Satellite trucks and a few buses were parked on either side of the river. Chris saw two vans with network logos on them and another from CNN. “How many?” Chris asked.
“How many what?”
“How many died?”
Dr. Rahman cleared her throat before answering. “At least a thousand that we know of so far, and I don’t think a lot of the others are going to survive.” She paused. “As soon as we get the seriously injured on their way, we’ll move you and the ones who aren’t so badly hurt. They had to send in teams from as far away as Windsor to handle this.”
Chris was silent.
“How did it happen?” the physician asked. “I mean, what made all those people act like that?”
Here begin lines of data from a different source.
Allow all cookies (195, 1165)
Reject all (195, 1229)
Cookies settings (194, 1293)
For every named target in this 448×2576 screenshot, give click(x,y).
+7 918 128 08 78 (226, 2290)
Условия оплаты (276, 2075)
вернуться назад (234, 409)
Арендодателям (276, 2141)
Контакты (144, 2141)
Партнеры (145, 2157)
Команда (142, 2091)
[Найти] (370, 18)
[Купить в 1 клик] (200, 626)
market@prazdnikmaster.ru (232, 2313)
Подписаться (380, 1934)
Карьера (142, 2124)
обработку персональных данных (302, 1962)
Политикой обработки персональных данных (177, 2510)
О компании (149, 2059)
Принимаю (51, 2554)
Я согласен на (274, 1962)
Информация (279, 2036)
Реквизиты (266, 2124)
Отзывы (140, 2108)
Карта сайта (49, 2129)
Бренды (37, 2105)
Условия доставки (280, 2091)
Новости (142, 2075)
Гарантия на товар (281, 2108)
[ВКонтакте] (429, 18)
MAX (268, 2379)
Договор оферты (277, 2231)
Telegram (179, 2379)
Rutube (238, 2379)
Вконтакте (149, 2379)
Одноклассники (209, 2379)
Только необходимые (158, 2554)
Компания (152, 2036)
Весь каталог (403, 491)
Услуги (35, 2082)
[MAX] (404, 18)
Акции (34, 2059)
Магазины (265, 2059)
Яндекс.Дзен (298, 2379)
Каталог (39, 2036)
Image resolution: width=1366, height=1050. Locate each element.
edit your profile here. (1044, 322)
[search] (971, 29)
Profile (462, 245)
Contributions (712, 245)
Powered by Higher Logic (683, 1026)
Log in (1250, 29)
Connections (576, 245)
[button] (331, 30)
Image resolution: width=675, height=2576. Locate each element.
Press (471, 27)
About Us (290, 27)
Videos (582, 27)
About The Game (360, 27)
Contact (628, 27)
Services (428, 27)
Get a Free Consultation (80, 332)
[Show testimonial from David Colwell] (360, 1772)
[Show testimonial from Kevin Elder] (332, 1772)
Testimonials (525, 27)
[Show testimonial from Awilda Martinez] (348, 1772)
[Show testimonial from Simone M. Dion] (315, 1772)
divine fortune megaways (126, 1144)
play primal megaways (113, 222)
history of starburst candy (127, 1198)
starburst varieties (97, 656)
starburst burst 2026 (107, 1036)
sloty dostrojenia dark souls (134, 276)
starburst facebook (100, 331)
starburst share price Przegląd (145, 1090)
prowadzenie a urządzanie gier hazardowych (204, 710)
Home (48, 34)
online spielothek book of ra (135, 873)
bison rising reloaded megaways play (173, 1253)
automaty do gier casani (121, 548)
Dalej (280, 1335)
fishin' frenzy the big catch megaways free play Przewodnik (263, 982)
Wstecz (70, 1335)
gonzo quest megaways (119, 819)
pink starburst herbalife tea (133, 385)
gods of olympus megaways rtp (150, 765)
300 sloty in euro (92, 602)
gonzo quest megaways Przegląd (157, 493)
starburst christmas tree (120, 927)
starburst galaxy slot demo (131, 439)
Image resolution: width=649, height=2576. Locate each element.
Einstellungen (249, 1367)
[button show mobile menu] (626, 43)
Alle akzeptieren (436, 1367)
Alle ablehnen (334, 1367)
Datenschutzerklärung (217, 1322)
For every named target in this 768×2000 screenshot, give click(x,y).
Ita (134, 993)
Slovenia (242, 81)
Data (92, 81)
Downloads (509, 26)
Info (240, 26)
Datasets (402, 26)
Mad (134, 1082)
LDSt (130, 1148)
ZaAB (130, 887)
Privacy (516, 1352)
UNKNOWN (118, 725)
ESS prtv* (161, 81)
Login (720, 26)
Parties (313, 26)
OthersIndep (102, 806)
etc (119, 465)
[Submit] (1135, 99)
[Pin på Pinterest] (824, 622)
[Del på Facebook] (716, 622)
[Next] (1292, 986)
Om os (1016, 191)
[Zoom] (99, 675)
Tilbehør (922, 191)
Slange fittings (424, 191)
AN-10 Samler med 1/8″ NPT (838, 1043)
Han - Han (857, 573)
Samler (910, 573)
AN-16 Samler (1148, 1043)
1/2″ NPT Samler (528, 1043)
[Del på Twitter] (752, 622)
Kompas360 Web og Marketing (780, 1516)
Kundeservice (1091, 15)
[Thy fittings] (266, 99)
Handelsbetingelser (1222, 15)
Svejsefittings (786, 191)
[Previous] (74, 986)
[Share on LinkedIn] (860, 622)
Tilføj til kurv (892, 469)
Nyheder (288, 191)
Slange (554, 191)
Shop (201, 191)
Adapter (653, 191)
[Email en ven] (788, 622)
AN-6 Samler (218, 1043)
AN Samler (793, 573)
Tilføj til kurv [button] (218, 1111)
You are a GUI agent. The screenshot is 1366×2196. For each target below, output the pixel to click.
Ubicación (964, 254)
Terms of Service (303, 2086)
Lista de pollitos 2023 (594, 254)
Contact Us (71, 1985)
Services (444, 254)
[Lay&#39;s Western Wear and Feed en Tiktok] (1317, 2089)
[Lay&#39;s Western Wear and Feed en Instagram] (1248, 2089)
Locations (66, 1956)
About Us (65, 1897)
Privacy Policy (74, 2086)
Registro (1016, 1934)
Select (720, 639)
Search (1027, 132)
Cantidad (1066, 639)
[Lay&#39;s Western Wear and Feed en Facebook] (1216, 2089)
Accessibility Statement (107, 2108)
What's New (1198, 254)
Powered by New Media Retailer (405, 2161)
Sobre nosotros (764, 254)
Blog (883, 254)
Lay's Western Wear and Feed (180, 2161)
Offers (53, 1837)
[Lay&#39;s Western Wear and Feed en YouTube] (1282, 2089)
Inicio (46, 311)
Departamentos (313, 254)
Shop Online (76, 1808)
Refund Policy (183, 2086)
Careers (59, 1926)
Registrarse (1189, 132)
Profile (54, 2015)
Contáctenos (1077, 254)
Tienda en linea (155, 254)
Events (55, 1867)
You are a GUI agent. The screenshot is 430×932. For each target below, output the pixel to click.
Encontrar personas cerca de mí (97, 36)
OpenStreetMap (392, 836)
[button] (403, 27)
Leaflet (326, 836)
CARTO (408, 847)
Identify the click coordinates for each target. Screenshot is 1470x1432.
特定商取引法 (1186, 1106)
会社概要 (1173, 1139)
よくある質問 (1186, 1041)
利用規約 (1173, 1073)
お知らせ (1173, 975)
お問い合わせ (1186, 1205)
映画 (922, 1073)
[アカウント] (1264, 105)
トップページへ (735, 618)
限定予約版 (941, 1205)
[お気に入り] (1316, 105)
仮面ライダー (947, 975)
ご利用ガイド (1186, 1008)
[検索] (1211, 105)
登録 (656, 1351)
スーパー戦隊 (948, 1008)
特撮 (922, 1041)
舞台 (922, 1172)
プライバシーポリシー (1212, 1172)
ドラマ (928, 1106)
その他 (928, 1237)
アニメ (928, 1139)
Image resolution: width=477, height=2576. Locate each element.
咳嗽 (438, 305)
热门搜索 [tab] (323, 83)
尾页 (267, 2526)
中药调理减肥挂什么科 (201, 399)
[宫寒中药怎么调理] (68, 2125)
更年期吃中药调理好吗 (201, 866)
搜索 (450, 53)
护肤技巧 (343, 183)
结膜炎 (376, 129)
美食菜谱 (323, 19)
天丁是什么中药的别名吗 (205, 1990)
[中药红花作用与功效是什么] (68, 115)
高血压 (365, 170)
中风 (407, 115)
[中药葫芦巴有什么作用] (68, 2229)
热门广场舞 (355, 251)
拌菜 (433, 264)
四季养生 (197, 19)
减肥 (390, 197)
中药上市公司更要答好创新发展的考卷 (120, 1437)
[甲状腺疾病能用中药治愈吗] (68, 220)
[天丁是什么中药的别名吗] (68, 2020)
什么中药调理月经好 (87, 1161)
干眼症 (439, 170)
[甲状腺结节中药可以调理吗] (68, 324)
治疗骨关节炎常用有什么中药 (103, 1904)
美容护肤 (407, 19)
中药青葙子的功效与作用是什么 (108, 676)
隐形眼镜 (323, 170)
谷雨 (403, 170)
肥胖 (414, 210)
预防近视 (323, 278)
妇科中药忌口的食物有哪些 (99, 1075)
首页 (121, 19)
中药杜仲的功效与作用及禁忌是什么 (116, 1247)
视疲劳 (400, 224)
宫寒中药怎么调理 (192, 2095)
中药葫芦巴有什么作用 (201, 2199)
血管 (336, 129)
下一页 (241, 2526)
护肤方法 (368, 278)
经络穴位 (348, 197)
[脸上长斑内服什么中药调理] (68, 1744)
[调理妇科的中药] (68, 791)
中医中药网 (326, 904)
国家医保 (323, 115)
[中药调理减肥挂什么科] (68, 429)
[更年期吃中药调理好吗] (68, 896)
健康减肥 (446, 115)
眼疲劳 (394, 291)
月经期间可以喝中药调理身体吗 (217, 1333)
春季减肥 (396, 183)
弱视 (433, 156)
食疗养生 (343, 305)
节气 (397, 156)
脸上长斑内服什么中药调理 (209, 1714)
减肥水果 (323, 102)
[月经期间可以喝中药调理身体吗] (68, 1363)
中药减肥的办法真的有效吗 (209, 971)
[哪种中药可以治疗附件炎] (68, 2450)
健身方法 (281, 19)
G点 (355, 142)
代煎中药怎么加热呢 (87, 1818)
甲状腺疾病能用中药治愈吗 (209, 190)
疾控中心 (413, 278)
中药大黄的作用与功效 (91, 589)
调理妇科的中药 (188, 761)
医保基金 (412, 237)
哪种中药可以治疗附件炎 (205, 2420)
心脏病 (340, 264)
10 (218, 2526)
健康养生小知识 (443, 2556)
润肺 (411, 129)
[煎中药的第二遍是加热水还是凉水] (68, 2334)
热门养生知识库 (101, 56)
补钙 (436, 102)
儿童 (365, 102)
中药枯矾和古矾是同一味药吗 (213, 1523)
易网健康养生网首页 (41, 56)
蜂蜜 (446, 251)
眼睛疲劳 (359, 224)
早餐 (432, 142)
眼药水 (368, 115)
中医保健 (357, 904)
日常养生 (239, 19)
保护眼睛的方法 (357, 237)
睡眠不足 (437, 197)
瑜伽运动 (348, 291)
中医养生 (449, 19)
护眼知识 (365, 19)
Chris frowned. She could not remember much of anything except driving to the mall with Bob Unger and then being on the bridge in the middle of a mob. “I don’t know,” she said.
“Hey,” Dr. Rahman said, “you’d better rest. I shouldn’t be bothering you now.”
Chris lay down again and stared up at the sky. There was a kind of hole in her mind, in her memory, almost as if something had overloaded her mental circuits and burned them out somehow. She grasped at that notion, thinking for a moment that her memories were returning to her, then closed her eyes once more.